MIGUEL RODRIGUES
CARPE DIEM, HOUDINI IS NOT DEAD
Carpe Diem revisita um percurso quotidiano que deixei de fazer em 2009, o troço da Estrada Nacional 10 entre Sacavém e Vila Franca de Xira no primeiro ano em que dei aulas e o primeiro percurso que mapeei. Interessou-me perceber o que acontece no regresso a um lugar quando as razões que o estruturavam já não existiam. Nesse reencontro, impôs-se a presença de uma fábrica em ruína, situada junto a um troço de estrada entretanto transformado por uma nova construção.
A alteração física da estrada e a consequente erosão da memória do percurso cruzam-se com a perda de função da fábrica, produzindo um desfasamento entre experiência passada e perceção presente.
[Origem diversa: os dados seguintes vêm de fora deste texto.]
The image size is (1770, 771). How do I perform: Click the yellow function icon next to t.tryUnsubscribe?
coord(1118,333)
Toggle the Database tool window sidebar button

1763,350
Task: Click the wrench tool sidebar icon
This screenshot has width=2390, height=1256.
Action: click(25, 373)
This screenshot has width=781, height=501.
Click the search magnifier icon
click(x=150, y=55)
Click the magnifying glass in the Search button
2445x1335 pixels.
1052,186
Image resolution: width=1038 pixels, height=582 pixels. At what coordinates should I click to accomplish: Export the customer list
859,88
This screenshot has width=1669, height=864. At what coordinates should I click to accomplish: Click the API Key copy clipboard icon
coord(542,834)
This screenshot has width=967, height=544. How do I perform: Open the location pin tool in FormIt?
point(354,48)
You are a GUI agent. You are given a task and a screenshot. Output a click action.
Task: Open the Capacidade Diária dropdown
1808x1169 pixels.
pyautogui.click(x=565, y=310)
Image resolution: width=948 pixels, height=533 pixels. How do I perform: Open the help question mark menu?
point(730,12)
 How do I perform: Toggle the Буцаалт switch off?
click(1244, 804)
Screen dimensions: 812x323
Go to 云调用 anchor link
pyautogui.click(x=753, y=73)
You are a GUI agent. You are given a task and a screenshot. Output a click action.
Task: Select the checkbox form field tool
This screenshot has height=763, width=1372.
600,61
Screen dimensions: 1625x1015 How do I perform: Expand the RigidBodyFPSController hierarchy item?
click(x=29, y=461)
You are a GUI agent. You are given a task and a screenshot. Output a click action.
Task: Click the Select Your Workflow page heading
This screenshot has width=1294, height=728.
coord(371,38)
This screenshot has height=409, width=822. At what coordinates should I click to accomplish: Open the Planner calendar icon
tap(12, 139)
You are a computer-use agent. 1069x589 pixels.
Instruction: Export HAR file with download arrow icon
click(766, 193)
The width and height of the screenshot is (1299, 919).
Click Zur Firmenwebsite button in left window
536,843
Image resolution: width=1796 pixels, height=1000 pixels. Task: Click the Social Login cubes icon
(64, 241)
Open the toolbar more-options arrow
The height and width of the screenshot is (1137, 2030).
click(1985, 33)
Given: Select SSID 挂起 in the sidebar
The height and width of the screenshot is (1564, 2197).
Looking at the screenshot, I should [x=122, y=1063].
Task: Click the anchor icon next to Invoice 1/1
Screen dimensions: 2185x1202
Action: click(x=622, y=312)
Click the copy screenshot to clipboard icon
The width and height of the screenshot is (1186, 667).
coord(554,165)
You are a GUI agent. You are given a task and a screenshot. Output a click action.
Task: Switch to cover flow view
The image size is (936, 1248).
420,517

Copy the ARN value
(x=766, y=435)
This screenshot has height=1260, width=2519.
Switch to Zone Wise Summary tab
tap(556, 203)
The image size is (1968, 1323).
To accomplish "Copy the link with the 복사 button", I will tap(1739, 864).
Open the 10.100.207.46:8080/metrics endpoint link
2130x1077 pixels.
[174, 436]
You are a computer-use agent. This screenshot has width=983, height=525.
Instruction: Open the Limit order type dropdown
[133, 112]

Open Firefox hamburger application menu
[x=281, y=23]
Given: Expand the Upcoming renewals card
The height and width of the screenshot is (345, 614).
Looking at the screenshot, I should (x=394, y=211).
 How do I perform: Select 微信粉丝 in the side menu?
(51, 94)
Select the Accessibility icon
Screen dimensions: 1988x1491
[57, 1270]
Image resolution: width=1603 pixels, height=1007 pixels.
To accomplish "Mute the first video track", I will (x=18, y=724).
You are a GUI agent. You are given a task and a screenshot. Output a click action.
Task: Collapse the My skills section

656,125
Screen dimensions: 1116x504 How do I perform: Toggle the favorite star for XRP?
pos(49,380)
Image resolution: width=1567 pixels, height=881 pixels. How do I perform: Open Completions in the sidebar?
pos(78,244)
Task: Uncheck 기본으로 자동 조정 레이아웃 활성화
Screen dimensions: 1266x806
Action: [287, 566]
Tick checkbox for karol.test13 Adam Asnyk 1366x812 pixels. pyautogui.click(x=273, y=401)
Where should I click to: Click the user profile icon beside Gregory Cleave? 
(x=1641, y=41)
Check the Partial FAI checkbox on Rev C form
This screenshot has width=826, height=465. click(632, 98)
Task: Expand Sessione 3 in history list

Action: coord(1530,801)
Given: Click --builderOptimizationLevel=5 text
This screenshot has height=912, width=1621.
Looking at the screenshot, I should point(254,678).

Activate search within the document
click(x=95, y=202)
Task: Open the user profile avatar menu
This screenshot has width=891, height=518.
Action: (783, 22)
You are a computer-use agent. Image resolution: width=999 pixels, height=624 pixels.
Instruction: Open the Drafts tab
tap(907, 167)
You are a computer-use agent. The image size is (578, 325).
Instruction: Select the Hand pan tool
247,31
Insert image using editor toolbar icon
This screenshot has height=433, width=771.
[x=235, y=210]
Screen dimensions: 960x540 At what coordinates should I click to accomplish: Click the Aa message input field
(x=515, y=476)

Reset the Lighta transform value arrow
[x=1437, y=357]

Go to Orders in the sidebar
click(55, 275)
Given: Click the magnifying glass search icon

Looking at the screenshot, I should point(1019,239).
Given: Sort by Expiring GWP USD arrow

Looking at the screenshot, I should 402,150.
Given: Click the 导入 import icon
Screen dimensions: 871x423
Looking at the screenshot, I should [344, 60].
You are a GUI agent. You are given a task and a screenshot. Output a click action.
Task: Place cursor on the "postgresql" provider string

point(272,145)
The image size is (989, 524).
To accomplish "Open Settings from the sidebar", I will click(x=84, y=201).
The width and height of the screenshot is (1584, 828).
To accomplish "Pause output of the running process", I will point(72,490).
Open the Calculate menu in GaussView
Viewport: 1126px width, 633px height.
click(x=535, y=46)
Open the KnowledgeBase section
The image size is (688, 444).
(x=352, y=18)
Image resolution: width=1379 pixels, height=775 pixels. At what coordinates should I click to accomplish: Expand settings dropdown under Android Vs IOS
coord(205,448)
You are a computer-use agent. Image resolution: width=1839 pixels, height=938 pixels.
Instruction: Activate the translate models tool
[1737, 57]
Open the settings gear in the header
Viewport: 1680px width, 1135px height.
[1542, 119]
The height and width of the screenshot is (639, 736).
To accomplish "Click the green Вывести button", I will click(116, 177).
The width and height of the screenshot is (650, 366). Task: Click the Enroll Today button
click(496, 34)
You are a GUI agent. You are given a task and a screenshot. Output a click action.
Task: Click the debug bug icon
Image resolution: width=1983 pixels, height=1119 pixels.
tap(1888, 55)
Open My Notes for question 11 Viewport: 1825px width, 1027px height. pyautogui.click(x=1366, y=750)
Partindo das memórias fragmentadas que dele persistem, o espaço deixa de ser uma continuidade vivida e torna-se um campo de tensões entre o que é reconhecido e o que resiste à identificação. A ruína, enquanto espaço desativado e aberto, intensifica esta condição ao suspender a legibilidade funcional e expor o lugar como experiência sensível, mais do que como estrutura organizada. O trabalho instala-se nesse intervalo, explorando a fotografia enquanto dispositivo que simultaneamente fixa e reduz essa experiência ao traduzi-la numa superfície plana.
Neste contexto, o trabalho emerge como uma poética do vestígio. Quando a relação entre corpo, memória e espaço se fragiliza, o vestígio deixa de operar como confirmação de um sentido estabilizado e torna-se instável, disponível a novas inscrições. Uma perda que é condição de abertura: a imagem deixa de remeter para um referente fixo e passa a produzir uma intensidade que irrompe na temporalidade da repetição. A poética do vestígio afirma-se assim nesse desvio, onde o espaço se faz devir presente.